Records drawn from a dataset
= = = =

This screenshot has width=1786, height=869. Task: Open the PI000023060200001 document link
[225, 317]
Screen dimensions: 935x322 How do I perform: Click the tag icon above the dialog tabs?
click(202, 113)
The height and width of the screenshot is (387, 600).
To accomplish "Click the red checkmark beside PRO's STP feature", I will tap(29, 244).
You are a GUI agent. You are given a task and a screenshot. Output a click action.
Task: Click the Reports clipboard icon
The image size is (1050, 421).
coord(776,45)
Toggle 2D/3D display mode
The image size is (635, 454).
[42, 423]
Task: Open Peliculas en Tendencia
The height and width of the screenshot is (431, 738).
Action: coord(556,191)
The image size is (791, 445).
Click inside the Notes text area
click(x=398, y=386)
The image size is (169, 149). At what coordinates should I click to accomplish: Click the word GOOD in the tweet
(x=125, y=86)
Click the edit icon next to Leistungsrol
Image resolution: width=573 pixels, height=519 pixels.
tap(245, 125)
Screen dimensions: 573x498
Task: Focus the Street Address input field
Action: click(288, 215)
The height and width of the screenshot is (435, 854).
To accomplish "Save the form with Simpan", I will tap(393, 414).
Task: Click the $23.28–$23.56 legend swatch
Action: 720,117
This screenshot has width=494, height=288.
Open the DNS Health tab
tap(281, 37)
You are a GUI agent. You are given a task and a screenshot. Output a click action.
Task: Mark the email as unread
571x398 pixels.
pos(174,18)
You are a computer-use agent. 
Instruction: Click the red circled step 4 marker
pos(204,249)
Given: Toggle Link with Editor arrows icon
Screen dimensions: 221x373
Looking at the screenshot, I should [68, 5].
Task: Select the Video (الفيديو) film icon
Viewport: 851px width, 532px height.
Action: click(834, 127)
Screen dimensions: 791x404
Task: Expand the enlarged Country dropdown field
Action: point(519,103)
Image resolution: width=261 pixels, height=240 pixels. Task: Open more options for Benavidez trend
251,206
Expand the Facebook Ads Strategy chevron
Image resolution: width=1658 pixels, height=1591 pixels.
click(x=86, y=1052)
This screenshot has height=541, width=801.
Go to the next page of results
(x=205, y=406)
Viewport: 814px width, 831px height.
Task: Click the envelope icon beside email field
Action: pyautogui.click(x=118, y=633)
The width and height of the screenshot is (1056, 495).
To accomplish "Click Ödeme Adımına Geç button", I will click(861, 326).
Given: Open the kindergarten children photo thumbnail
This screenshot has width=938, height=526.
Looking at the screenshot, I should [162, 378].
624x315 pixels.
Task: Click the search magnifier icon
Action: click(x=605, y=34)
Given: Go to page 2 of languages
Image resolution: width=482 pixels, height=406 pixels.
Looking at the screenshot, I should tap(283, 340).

= = = =

_Goal of the exercise_
Retype the records above in full, exactly.

_Expected output_
This screenshot has width=1786, height=869. Task: Open the PI000023060200001 document link
[225, 317]
Screen dimensions: 935x322 How do I perform: Click the tag icon above the dialog tabs?
click(202, 113)
The height and width of the screenshot is (387, 600).
To accomplish "Click the red checkmark beside PRO's STP feature", I will tap(29, 244).
You are a GUI agent. You are given a task and a screenshot. Output a click action.
Task: Click the Reports clipboard icon
The image size is (1050, 421).
coord(776,45)
Toggle 2D/3D display mode
The image size is (635, 454).
[42, 423]
Task: Open Peliculas en Tendencia
The height and width of the screenshot is (431, 738).
Action: coord(556,191)
The image size is (791, 445).
Click inside the Notes text area
click(x=398, y=386)
The image size is (169, 149). At what coordinates should I click to accomplish: Click the word GOOD in the tweet
(x=125, y=86)
Click the edit icon next to Leistungsrol
Image resolution: width=573 pixels, height=519 pixels.
tap(245, 125)
Screen dimensions: 573x498
Task: Focus the Street Address input field
Action: click(288, 215)
The height and width of the screenshot is (435, 854).
To accomplish "Save the form with Simpan", I will tap(393, 414).
Task: Click the $23.28–$23.56 legend swatch
Action: 720,117
This screenshot has width=494, height=288.
Open the DNS Health tab
tap(281, 37)
You are a GUI agent. You are given a task and a screenshot. Output a click action.
Task: Mark the email as unread
571x398 pixels.
pos(174,18)
You are a computer-use agent. 
Instruction: Click the red circled step 4 marker
pos(204,249)
Given: Toggle Link with Editor arrows icon
Screen dimensions: 221x373
Looking at the screenshot, I should [68, 5].
Task: Select the Video (الفيديو) film icon
Viewport: 851px width, 532px height.
Action: click(834, 127)
Screen dimensions: 791x404
Task: Expand the enlarged Country dropdown field
Action: point(519,103)
Image resolution: width=261 pixels, height=240 pixels. Task: Open more options for Benavidez trend
251,206
Expand the Facebook Ads Strategy chevron
Image resolution: width=1658 pixels, height=1591 pixels.
click(x=86, y=1052)
This screenshot has height=541, width=801.
Go to the next page of results
(x=205, y=406)
Viewport: 814px width, 831px height.
Task: Click the envelope icon beside email field
Action: pyautogui.click(x=118, y=633)
The width and height of the screenshot is (1056, 495).
To accomplish "Click Ödeme Adımına Geç button", I will click(861, 326).
Given: Open the kindergarten children photo thumbnail
This screenshot has width=938, height=526.
Looking at the screenshot, I should [162, 378].
624x315 pixels.
Task: Click the search magnifier icon
Action: click(x=605, y=34)
Given: Go to page 2 of languages
Image resolution: width=482 pixels, height=406 pixels.
Looking at the screenshot, I should tap(283, 340).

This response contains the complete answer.